[How to complete this task]
All of the data below should be copied exactly as it stands.

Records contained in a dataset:
########################################
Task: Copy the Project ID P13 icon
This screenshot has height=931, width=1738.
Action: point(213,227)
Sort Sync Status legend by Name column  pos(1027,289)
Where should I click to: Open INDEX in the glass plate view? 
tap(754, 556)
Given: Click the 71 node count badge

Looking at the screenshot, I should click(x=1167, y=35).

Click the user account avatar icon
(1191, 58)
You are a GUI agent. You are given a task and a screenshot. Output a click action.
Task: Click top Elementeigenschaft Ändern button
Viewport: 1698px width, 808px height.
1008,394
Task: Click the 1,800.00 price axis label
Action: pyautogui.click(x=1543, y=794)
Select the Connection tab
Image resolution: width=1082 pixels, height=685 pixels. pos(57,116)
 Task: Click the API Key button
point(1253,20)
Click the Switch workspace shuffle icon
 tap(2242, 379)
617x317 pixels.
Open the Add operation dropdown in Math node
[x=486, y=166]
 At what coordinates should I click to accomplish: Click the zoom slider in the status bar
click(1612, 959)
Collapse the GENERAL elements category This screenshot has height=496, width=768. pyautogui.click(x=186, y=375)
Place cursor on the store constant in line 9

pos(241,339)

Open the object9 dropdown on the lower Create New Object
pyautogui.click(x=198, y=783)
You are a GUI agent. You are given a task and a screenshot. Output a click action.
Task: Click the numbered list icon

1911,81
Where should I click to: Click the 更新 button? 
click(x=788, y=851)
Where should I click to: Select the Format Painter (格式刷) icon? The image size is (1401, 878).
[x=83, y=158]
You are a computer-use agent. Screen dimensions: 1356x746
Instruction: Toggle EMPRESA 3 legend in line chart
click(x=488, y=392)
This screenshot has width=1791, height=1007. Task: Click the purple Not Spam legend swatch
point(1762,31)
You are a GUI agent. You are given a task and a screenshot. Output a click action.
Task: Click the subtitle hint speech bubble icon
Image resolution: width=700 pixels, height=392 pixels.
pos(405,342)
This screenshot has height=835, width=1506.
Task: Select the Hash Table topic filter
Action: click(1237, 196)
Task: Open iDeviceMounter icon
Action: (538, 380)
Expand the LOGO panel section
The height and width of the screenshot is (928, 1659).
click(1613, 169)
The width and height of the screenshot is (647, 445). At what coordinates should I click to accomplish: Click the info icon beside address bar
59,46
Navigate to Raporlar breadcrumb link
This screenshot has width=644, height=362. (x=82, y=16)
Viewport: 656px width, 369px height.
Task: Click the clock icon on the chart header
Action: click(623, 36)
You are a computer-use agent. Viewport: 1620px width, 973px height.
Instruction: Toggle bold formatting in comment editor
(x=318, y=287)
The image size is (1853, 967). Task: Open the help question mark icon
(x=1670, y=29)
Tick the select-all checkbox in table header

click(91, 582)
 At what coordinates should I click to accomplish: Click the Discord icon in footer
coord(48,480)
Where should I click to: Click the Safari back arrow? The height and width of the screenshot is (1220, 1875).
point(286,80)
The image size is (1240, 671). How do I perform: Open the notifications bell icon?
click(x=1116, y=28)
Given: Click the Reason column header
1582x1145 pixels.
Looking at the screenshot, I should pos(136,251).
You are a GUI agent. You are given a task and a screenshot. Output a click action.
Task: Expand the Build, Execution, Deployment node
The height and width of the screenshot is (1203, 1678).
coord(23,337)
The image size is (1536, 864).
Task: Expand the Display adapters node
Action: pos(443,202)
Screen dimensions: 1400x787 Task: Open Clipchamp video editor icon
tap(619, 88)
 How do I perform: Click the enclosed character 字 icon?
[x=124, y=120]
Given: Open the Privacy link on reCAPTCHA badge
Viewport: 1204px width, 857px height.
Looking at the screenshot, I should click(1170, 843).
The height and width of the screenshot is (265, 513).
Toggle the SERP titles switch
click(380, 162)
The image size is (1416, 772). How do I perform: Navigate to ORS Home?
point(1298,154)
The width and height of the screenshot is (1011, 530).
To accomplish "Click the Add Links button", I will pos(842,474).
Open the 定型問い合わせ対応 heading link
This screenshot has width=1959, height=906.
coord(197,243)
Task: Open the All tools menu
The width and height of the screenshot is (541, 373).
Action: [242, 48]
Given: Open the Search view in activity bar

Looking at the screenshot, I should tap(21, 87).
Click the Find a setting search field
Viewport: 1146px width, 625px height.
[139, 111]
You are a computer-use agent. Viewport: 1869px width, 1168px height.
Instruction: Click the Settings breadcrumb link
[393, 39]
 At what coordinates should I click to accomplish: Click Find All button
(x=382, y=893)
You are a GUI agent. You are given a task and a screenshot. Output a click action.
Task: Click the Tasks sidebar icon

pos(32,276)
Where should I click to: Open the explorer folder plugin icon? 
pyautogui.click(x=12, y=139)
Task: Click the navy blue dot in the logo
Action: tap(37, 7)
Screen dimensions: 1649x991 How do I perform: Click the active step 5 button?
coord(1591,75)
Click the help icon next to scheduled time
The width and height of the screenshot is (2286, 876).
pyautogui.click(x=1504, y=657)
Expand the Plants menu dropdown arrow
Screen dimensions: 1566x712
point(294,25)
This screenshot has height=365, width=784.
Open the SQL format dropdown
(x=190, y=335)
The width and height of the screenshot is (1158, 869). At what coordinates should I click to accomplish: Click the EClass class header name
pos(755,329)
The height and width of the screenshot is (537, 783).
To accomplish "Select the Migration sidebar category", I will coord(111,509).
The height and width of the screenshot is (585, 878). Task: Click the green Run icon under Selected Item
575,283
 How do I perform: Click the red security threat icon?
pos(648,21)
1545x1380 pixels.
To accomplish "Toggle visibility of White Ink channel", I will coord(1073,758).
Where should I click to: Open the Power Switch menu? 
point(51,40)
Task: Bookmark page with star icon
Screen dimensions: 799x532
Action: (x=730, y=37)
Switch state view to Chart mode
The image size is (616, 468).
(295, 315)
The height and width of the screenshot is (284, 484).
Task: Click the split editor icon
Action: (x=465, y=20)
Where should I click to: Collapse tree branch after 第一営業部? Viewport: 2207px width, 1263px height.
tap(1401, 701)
########################################
[Solved exercise]
Task: Copy the Project ID P13 icon
This screenshot has height=931, width=1738.
Action: point(213,227)
Sort Sync Status legend by Name column  pos(1027,289)
Where should I click to: Open INDEX in the glass plate view? 
tap(754, 556)
Given: Click the 71 node count badge

Looking at the screenshot, I should click(x=1167, y=35).

Click the user account avatar icon
(1191, 58)
You are a GUI agent. You are given a task and a screenshot. Output a click action.
Task: Click top Elementeigenschaft Ändern button
Viewport: 1698px width, 808px height.
1008,394
Task: Click the 1,800.00 price axis label
Action: pyautogui.click(x=1543, y=794)
Select the Connection tab
Image resolution: width=1082 pixels, height=685 pixels. pos(57,116)
 Task: Click the API Key button
point(1253,20)
Click the Switch workspace shuffle icon
 tap(2242, 379)
617x317 pixels.
Open the Add operation dropdown in Math node
[x=486, y=166]
 At what coordinates should I click to accomplish: Click the zoom slider in the status bar
click(1612, 959)
Collapse the GENERAL elements category This screenshot has height=496, width=768. pyautogui.click(x=186, y=375)
Place cursor on the store constant in line 9

pos(241,339)

Open the object9 dropdown on the lower Create New Object
pyautogui.click(x=198, y=783)
You are a GUI agent. You are given a task and a screenshot. Output a click action.
Task: Click the numbered list icon

1911,81
Where should I click to: Click the 更新 button? 
click(x=788, y=851)
Where should I click to: Select the Format Painter (格式刷) icon? The image size is (1401, 878).
[x=83, y=158]
You are a computer-use agent. Screen dimensions: 1356x746
Instruction: Toggle EMPRESA 3 legend in line chart
click(x=488, y=392)
This screenshot has width=1791, height=1007. Task: Click the purple Not Spam legend swatch
point(1762,31)
You are a GUI agent. You are given a task and a screenshot. Output a click action.
Task: Click the subtitle hint speech bubble icon
Image resolution: width=700 pixels, height=392 pixels.
pos(405,342)
This screenshot has height=835, width=1506.
Task: Select the Hash Table topic filter
Action: click(1237, 196)
Task: Open iDeviceMounter icon
Action: (538, 380)
Expand the LOGO panel section
The height and width of the screenshot is (928, 1659).
click(1613, 169)
The width and height of the screenshot is (647, 445). At what coordinates should I click to accomplish: Click the info icon beside address bar
59,46
Navigate to Raporlar breadcrumb link
This screenshot has width=644, height=362. (x=82, y=16)
Viewport: 656px width, 369px height.
Task: Click the clock icon on the chart header
Action: click(623, 36)
You are a computer-use agent. Viewport: 1620px width, 973px height.
Instruction: Toggle bold formatting in comment editor
(x=318, y=287)
The image size is (1853, 967). Task: Open the help question mark icon
(x=1670, y=29)
Tick the select-all checkbox in table header

click(91, 582)
 At what coordinates should I click to accomplish: Click the Discord icon in footer
coord(48,480)
Where should I click to: Click the Safari back arrow? The height and width of the screenshot is (1220, 1875).
point(286,80)
The image size is (1240, 671). How do I perform: Open the notifications bell icon?
click(x=1116, y=28)
Given: Click the Reason column header
1582x1145 pixels.
Looking at the screenshot, I should pos(136,251).
You are a GUI agent. You are given a task and a screenshot. Output a click action.
Task: Expand the Build, Execution, Deployment node
The height and width of the screenshot is (1203, 1678).
coord(23,337)
The image size is (1536, 864).
Task: Expand the Display adapters node
Action: pos(443,202)
Screen dimensions: 1400x787 Task: Open Clipchamp video editor icon
tap(619, 88)
 How do I perform: Click the enclosed character 字 icon?
[x=124, y=120]
Given: Open the Privacy link on reCAPTCHA badge
Viewport: 1204px width, 857px height.
Looking at the screenshot, I should click(1170, 843).
The height and width of the screenshot is (265, 513).
Toggle the SERP titles switch
click(380, 162)
The image size is (1416, 772). How do I perform: Navigate to ORS Home?
point(1298,154)
The width and height of the screenshot is (1011, 530).
To accomplish "Click the Add Links button", I will pos(842,474).
Open the 定型問い合わせ対応 heading link
This screenshot has width=1959, height=906.
coord(197,243)
Task: Open the All tools menu
The width and height of the screenshot is (541, 373).
Action: [242, 48]
Given: Open the Search view in activity bar

Looking at the screenshot, I should tap(21, 87).
Click the Find a setting search field
Viewport: 1146px width, 625px height.
[139, 111]
You are a computer-use agent. Viewport: 1869px width, 1168px height.
Instruction: Click the Settings breadcrumb link
[393, 39]
 At what coordinates should I click to accomplish: Click Find All button
(x=382, y=893)
You are a GUI agent. You are given a task and a screenshot. Output a click action.
Task: Click the Tasks sidebar icon

pos(32,276)
Where should I click to: Open the explorer folder plugin icon? 
pyautogui.click(x=12, y=139)
Task: Click the navy blue dot in the logo
Action: tap(37, 7)
Screen dimensions: 1649x991 How do I perform: Click the active step 5 button?
coord(1591,75)
Click the help icon next to scheduled time
The width and height of the screenshot is (2286, 876).
pyautogui.click(x=1504, y=657)
Expand the Plants menu dropdown arrow
Screen dimensions: 1566x712
point(294,25)
This screenshot has height=365, width=784.
Open the SQL format dropdown
(x=190, y=335)
The width and height of the screenshot is (1158, 869). At what coordinates should I click to accomplish: Click the EClass class header name
pos(755,329)
The height and width of the screenshot is (537, 783).
To accomplish "Select the Migration sidebar category", I will coord(111,509).
The height and width of the screenshot is (585, 878). Task: Click the green Run icon under Selected Item
575,283
 How do I perform: Click the red security threat icon?
pos(648,21)
1545x1380 pixels.
To accomplish "Toggle visibility of White Ink channel", I will coord(1073,758).
Where should I click to: Open the Power Switch menu? 
point(51,40)
Task: Bookmark page with star icon
Screen dimensions: 799x532
Action: (x=730, y=37)
Switch state view to Chart mode
The image size is (616, 468).
(295, 315)
The height and width of the screenshot is (284, 484).
Task: Click the split editor icon
Action: (x=465, y=20)
Where should I click to: Collapse tree branch after 第一営業部? Viewport: 2207px width, 1263px height.
tap(1401, 701)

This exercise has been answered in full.